C'est là que Bruno Attal fait irruption sur la scène médiatique, en force et en plein débat sur les violences policières. Une première fois sur sa chaîne Youtube, en février 2021, sans aucun autre élément que sa seule jugeote, l'ex-flic va flirter avec un fort sentiment de persécution, rejetant tout élément de l'enquête qui pourrait nuire aux quatre policiers.
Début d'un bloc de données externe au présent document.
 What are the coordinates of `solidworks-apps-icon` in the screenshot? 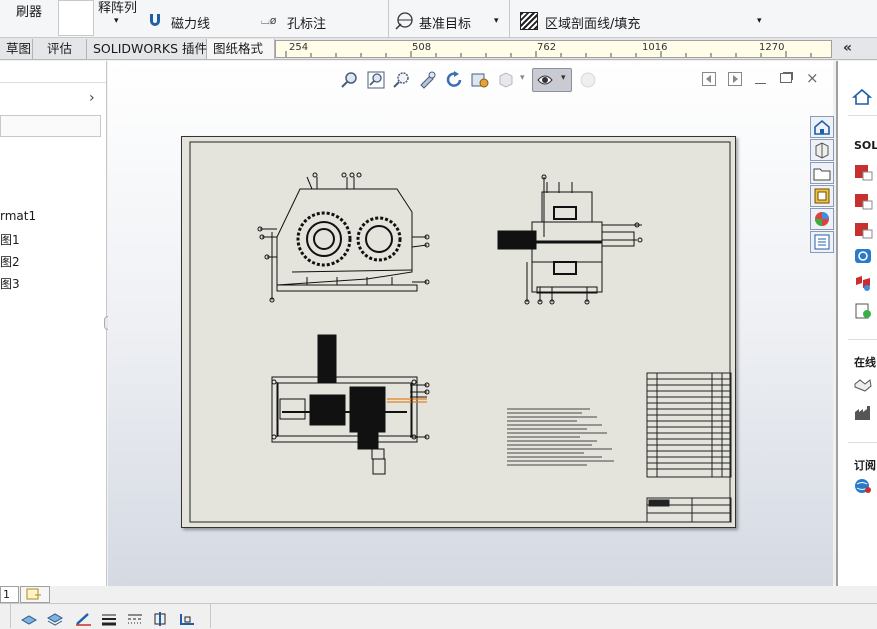 It's located at (863, 283).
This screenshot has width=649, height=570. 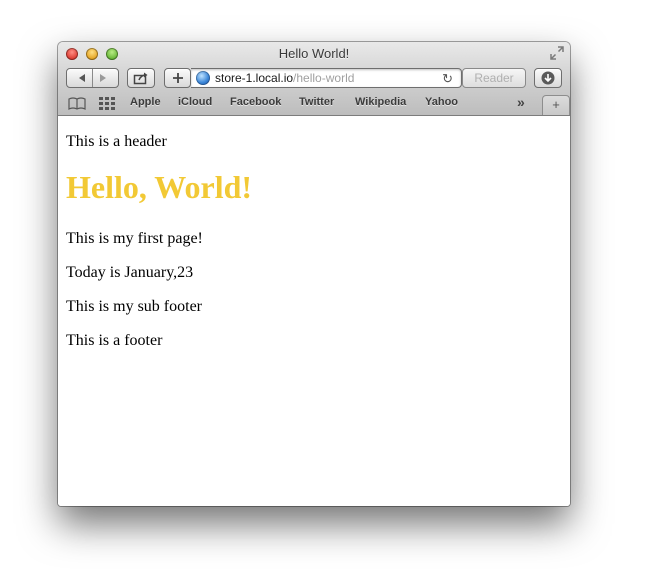 I want to click on date-text: Today is January,23, so click(x=130, y=272).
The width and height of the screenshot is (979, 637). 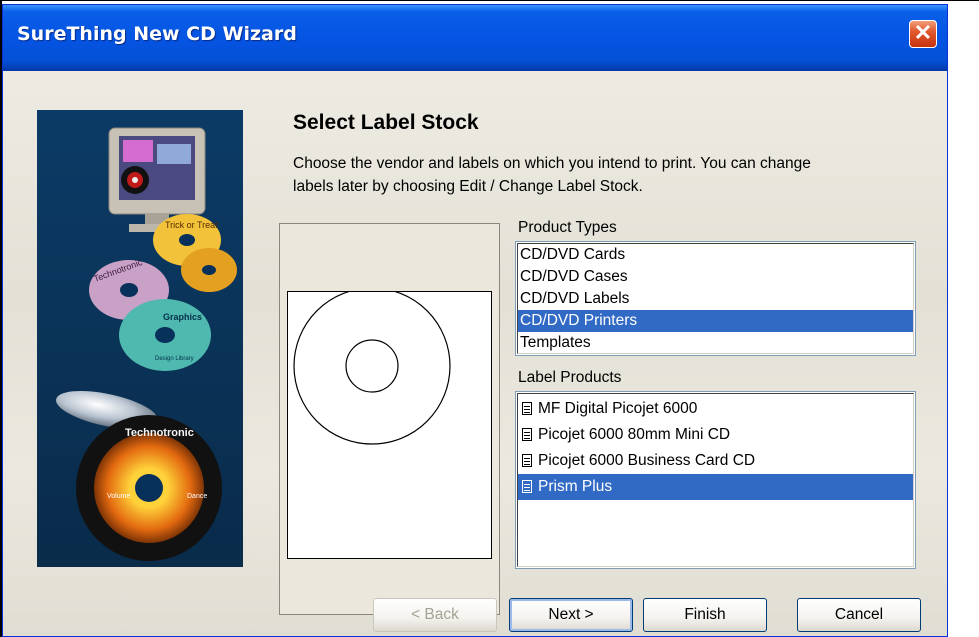 I want to click on cd-text-trick-or-treat: Trick or Treat, so click(x=192, y=225).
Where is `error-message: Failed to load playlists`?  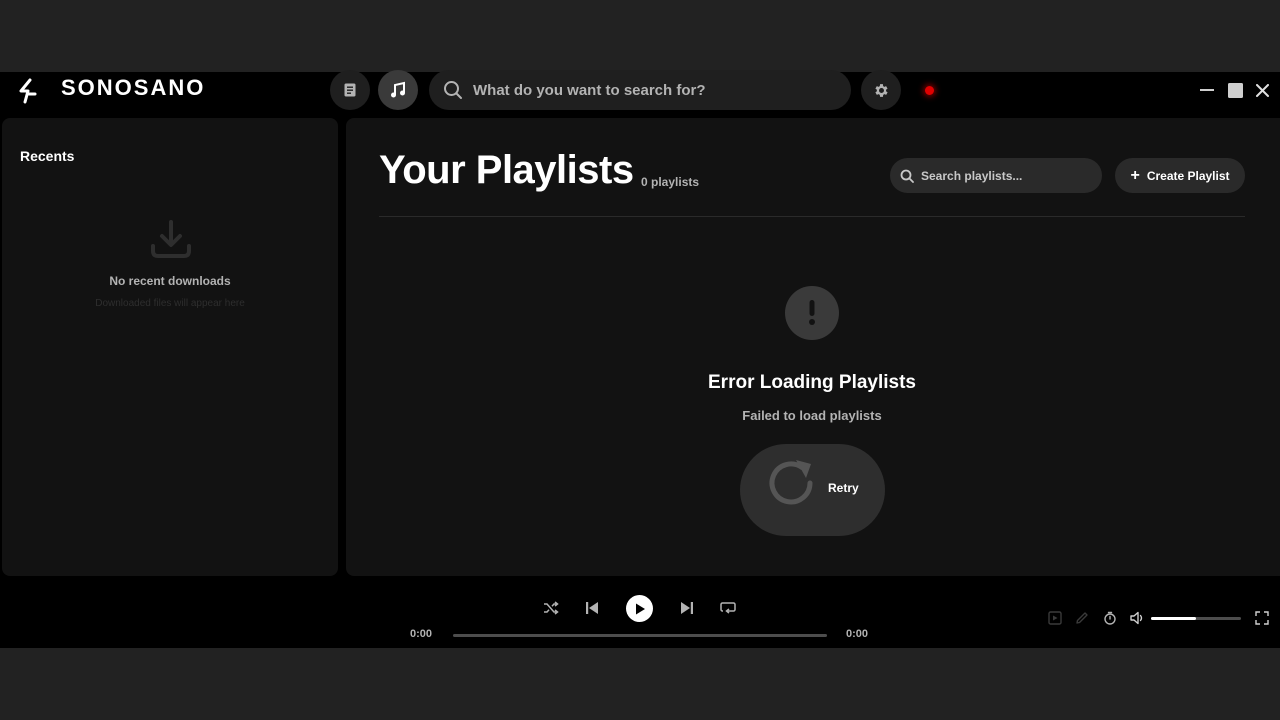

Sa première démonstration coup de poing sera un franc succès. Comme le rappelle StreetPress, après avoir été partagée par des médias comme Le Figaro ou Valeurs Actuelles, sa vidéo tapera dans l'oeil de Cyril Hanouna. Le début d'une grande histoire d'amour avec l'extrême droite (même s'il s'en défend) et au plus grand désespoir des agents de police sur le terrain, qui «imaginent le pire» à chaque fois qu'il prend la parole. C'est-à-dire en permanence.
Or, ce commentateur musclé et en colère a bien démarré sur le terrain. Un gosse de Garges-lès-Gonesse, dans le Val-d'Oise, qui fait ses premiers pas dans la police juste après avoir fêté ses vingt-cinq printemps. Assermenté l'année suivante, il ne se hissera pas plus haut que gardien de la paix, mais touchera un peu à tout, comme le rappelle Marianne: proximité, stupéfiants, brigade des mineurs, brigade des chemins de fer.
Dans les années 2000, il déposera arme et insigne quelque temps pour tenter de réussir dans le business. D'abord rédacteur en chef (bénévole) d’un magazine télé LGBT, baptisé Equivok TV, il tentera ensuite de lancer une appli de rencontre gay, «Nomytho». Un semi-flop.
Désormais la cible du ministre de l'Intérieur, il est probable que Bruno Attal, influenceur de 46 ans, se radicalise davantage encore, lui qui était déjà minoritaire au sein des forces de l'ordre.